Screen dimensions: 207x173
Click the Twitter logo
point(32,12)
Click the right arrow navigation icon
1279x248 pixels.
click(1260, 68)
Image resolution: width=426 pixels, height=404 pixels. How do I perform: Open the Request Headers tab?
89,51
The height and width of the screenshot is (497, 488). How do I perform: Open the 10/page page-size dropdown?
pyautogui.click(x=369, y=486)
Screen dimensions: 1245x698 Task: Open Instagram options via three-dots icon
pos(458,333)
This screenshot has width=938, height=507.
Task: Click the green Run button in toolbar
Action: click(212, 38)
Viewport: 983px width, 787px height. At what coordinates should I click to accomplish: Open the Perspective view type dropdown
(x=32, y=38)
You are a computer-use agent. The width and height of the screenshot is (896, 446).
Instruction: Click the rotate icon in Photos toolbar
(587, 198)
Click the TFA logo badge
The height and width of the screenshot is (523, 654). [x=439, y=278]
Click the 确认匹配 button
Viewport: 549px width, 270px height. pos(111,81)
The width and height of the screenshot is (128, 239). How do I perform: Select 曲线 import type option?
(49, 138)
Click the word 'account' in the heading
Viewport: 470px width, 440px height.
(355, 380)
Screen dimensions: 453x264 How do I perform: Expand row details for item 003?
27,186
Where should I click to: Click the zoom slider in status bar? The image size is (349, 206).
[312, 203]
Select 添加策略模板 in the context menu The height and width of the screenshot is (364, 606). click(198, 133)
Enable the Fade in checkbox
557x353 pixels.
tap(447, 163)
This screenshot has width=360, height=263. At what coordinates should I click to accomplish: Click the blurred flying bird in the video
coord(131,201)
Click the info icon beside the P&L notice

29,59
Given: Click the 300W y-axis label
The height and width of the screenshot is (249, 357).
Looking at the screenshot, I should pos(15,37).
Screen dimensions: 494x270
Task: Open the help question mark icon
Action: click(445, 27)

--------------------------------

# Task statement:
Transcribe each entry exactly as it appears.

# Response to this exercise:
Screen dimensions: 207x173
Click the Twitter logo
point(32,12)
Click the right arrow navigation icon
1279x248 pixels.
click(1260, 68)
Image resolution: width=426 pixels, height=404 pixels. How do I perform: Open the Request Headers tab?
89,51
The height and width of the screenshot is (497, 488). How do I perform: Open the 10/page page-size dropdown?
pyautogui.click(x=369, y=486)
Screen dimensions: 1245x698 Task: Open Instagram options via three-dots icon
pos(458,333)
This screenshot has width=938, height=507.
Task: Click the green Run button in toolbar
Action: click(212, 38)
Viewport: 983px width, 787px height. At what coordinates should I click to accomplish: Open the Perspective view type dropdown
(x=32, y=38)
You are a computer-use agent. The width and height of the screenshot is (896, 446).
Instruction: Click the rotate icon in Photos toolbar
(587, 198)
Click the TFA logo badge
The height and width of the screenshot is (523, 654). [x=439, y=278]
Click the 确认匹配 button
Viewport: 549px width, 270px height. pos(111,81)
The width and height of the screenshot is (128, 239). How do I perform: Select 曲线 import type option?
(49, 138)
Click the word 'account' in the heading
Viewport: 470px width, 440px height.
(355, 380)
Screen dimensions: 453x264 How do I perform: Expand row details for item 003?
27,186
Where should I click to: Click the zoom slider in status bar? The image size is (349, 206).
[312, 203]
Select 添加策略模板 in the context menu The height and width of the screenshot is (364, 606). click(198, 133)
Enable the Fade in checkbox
557x353 pixels.
tap(447, 163)
This screenshot has width=360, height=263. At what coordinates should I click to accomplish: Click the blurred flying bird in the video
coord(131,201)
Click the info icon beside the P&L notice

29,59
Given: Click the 300W y-axis label
The height and width of the screenshot is (249, 357).
Looking at the screenshot, I should pos(15,37).
Screen dimensions: 494x270
Task: Open the help question mark icon
Action: click(445, 27)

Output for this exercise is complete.